Table of Contents
- Garage Integration
- Overview
- Requirements
- Setup — new server
- Setup — existing enrolled agent
- Configuration
- Verifying it works
- Available commands
- Informational
- Admin-plane mutations
- Alias management
- Internal
- Customer bucket provisioning (long-running)
- Data-plane operations (long-running)
- Aliases
- Scheduled state
- Manifest contract (Storm-side reconciler)
- Customer bucket provisioning
- garage_provision_customer_bucket
- garage_delete_provisioned_bucket
- garage_provision_additional_key
- garage_rotate_customer_key
- Data-plane operations
- Security
- Troubleshooting
Garage Integration
Storm Pulse supports first-class integration with Garage S3 nodes. When enabled, the agent automatically collects Garage cluster state, reports it to the dashboard alongside system metrics, and exposes whitelisted commands for managing buckets and keys - all without opening a terminal.
Overview
When Garage integration is enabled, Storm Pulse:
- Collects node status, zone, capacity, and version on every connection
- Reports bucket names, sizes, object counts, aliases, and key permissions as a manifest
- Refreshes Garage state every 30 seconds (configurable)
- Exposes 27 whitelisted commands across info, admin-plane mutations, alias management, customer bucket provisioning, and data-plane operations
- Protects API key secrets - never logged at any level
Requirements
- Garage running as a Docker container (official
dxflrs/garageimage) - Container accessible via
docker execfrom the operator's admin user (the agent runs against rootlessdockerd) /opt/garage/garage.tomlpresent (or a custom path — see below)
Setup — new server
If you are setting up Storm Pulse on a fresh Garage node, run stormpulse init from /opt/garage/:
cd /opt/garage
stormpulse init
The wizard detects /opt/garage/garage.toml automatically and prompts:
Checking for Garage installation...
Found: /opt/garage/garage.toml
Enable Garage integration? [Y/n]:
If you confirm, Garage configuration is written into stormpulse.toml alongside the standard config.

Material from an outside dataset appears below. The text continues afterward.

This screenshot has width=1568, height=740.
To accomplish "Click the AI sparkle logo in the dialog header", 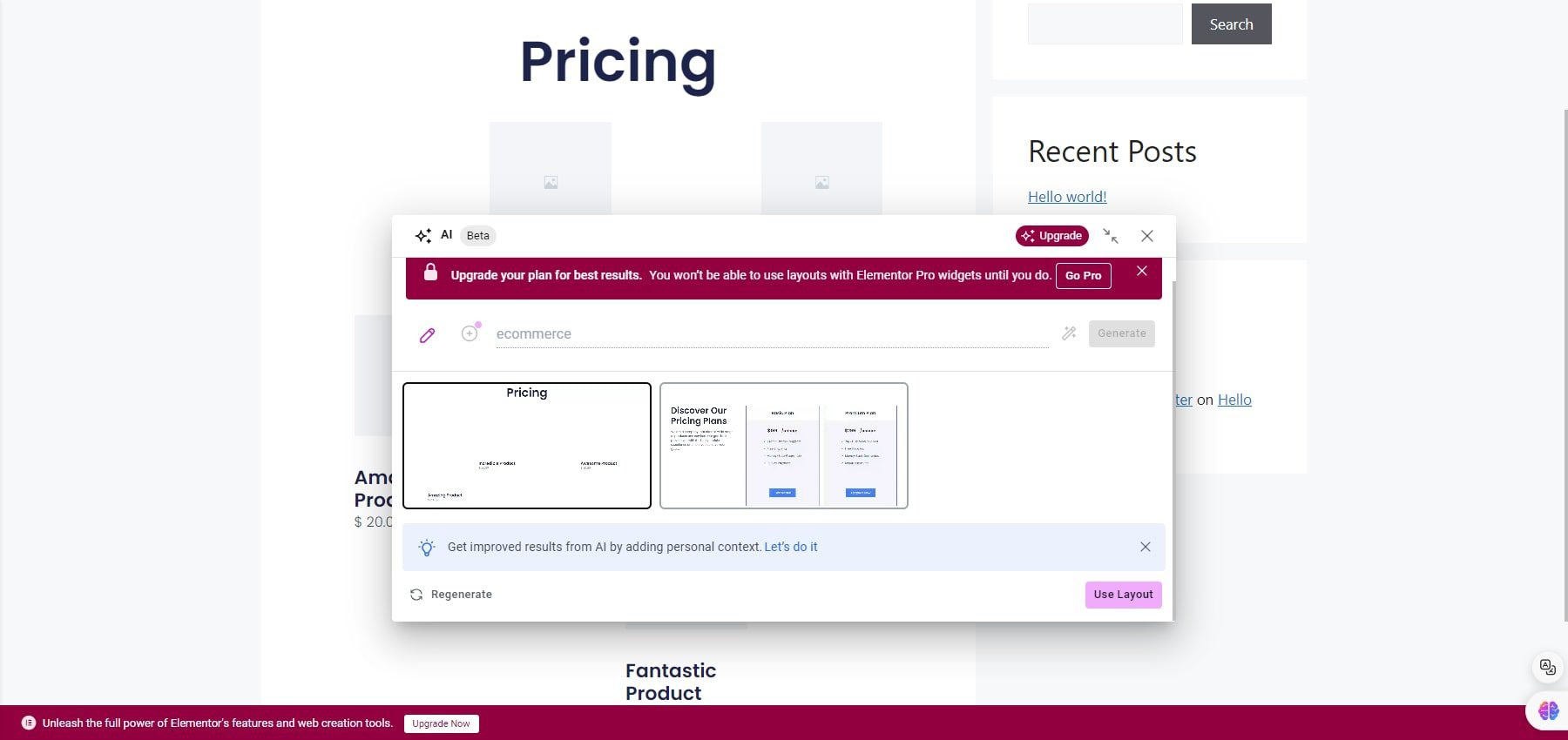I will point(423,235).
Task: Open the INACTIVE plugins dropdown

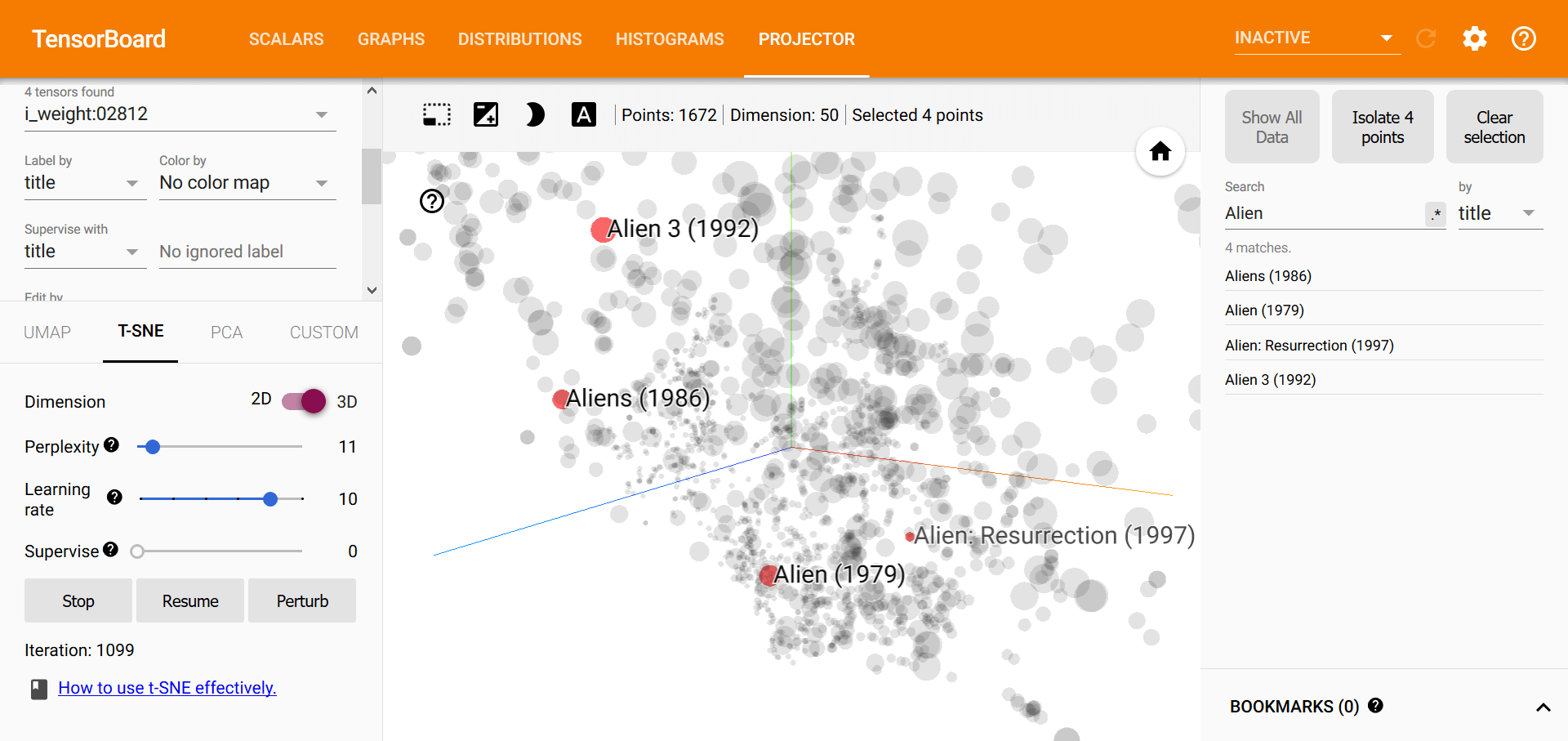Action: pyautogui.click(x=1315, y=38)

No separate step needed.
Setup — existing enrolled agent
If Storm Pulse is already enrolled and running, add Garage integration without re-running the full init wizard:
stormpulse garage init
The wizard auto-detects your Garage installation and prompts for confirmation:
Garage installation detected at /opt/garage/garage.toml
Container name [garaged]:
Garage binary [/garage]:
Docker binary [/usr/bin/docker]:
State push interval seconds [30]:
Enable Garage integration? [Y/n]: y
[garage] section written to ~/.config/stormpulse/stormpulse.toml
Restart stormpulse now? [Y/n]: y
Press Enter to accept defaults. The container name is auto-detected from your docker-compose.yml.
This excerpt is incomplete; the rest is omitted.